Imagine the scenario that you are designing a motherboard.  You understand the market, and want to add many bells and whistles, but the company you work for obviously wants to lower costs.  If you are told that the chipset supports 95W CPUs, you have to add the power infrastructure on the board to match.  Add in a few phases to support that, and it is done.  Now take the same design to a chipset that supports overclocking.  Somehow, that 95-110W window goes out the door, and you have to cater for any manner of overclocker and power draw.  Then the onus is on you, and the company, to be the best and get the best results – within budget of course.  With H67 and its no overclocking rule, the market that wants a cheaper board can get that cheaper board.

That scenario is, of course, just one facet of what is a large industry to consider.  There is also another argument, that the CPU overclockable K series SKUs also have the best integrated HD 3000 (12 EU) graphics compared to their non-K counterparts, that only have HD 2000 (6 EU).  So in order to get the best integrated, there is an extra cost in getting that K series SKU and not getting to overclock the CPU in a H67 board.  In that respect, I would have to offer this proposal: Intel have engineered H67 to be in the position where people do not need GPU power or overclocked CPU power – enough to help accelerate encoding, run two monitors, play flash, but not much more.  If you cast your mind back to Anand’s comparison of the HD3000/2000, the 3000 is usually better than an AMD HD 5450 for gaming, but the 2000 is usually competing with the higher end Clarkdale 1156 CPUs.  If you are on a budget or a single GPU gamer where CPU power is not all too important, then H67 is aimed squarely at you as well.

I will be honest with you – I am a sucker for a fast machine.  I get weak knees when reading record-breaking benchmarks.  Thus, the H67 results did not exactly set my eyes ablaze.  However, I remember the time when I was a scrimping student.  I wanted high gaming performance at the lowest cost – if Sandy Bridge was out then, and I was specifically after the Sandy Bridge platform over anything AMD, then a H67 with an i3-2100 and the biggest graphics card I could afford would be a viable option.

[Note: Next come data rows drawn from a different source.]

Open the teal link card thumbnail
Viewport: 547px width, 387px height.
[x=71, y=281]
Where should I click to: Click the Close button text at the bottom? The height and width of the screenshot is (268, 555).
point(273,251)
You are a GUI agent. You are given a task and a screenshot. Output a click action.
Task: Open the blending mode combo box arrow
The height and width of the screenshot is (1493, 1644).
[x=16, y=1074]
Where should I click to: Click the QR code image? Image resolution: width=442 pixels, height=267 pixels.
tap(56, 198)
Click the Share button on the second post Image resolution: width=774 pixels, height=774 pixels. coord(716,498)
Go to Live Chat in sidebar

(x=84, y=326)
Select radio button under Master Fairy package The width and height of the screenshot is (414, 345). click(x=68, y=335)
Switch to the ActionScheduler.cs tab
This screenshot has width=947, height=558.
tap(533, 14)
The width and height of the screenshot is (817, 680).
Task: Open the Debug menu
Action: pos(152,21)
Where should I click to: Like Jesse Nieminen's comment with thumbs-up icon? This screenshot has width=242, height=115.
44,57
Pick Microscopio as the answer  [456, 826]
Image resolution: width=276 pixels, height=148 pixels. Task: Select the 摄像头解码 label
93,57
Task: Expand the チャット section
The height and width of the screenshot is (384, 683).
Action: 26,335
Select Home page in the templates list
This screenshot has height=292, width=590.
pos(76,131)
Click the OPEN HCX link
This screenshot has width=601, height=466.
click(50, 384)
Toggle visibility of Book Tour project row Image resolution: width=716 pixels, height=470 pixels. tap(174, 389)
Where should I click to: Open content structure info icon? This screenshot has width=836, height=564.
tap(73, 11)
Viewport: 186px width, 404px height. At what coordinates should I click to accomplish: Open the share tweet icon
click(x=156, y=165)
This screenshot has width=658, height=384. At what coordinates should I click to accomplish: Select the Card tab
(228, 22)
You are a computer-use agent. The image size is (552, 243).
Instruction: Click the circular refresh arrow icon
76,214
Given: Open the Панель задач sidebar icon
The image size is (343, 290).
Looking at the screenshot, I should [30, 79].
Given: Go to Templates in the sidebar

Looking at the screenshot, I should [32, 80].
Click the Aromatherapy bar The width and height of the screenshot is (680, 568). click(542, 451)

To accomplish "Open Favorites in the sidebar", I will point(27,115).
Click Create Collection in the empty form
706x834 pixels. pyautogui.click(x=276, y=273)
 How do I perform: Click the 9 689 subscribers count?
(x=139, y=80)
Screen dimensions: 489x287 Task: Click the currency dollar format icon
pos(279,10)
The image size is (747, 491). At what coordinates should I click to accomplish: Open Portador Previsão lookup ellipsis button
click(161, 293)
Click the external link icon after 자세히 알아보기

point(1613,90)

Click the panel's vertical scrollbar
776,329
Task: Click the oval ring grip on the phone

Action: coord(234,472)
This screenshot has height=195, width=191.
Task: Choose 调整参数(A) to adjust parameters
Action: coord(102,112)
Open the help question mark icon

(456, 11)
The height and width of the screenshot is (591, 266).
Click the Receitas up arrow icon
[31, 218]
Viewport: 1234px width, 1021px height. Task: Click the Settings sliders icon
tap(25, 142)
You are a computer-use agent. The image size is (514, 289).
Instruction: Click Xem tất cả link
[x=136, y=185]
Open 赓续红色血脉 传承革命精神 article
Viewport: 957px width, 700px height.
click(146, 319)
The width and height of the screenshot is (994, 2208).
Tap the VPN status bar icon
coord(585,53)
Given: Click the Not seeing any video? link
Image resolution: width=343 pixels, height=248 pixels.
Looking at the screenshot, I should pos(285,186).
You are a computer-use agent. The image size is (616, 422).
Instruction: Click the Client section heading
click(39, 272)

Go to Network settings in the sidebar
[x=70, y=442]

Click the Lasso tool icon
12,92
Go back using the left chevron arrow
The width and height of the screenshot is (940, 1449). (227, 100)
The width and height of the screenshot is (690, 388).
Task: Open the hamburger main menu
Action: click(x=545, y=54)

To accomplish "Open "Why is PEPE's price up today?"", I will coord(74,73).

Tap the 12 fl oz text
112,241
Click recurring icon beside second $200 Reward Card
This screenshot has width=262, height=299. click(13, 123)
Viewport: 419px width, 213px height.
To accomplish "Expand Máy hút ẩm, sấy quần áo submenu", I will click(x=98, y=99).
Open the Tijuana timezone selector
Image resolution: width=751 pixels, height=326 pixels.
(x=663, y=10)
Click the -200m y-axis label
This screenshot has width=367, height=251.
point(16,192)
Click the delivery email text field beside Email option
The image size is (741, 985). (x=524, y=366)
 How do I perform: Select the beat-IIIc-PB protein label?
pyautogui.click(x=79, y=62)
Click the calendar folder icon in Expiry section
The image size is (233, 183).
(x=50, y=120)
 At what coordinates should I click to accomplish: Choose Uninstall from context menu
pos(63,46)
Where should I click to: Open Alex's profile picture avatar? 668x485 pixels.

The three boards we are looking at today are of slightly different price ranges – the ASRock H67M-GE/HT comes in at $120, the Gigabyte H67MA-UD2H for $125, and the ECS H67H2-M aims at the high end with $145.  Technically, all our media samples are the B2 stepping, which Intel has recalled regarding the potential failure of the SATA 3Gb/s ports.  If you remember, the predicted failure rate was up to 5% over three years.  We have double-checked with all the manufacturers regarding their B3 versions of these products. All have responded that the boards will be the same as the B2s, and thus performance should be the same when the B3s come on sale.

So, without further ado, let us jump into the first board of the trio.  ASRock, what have you got?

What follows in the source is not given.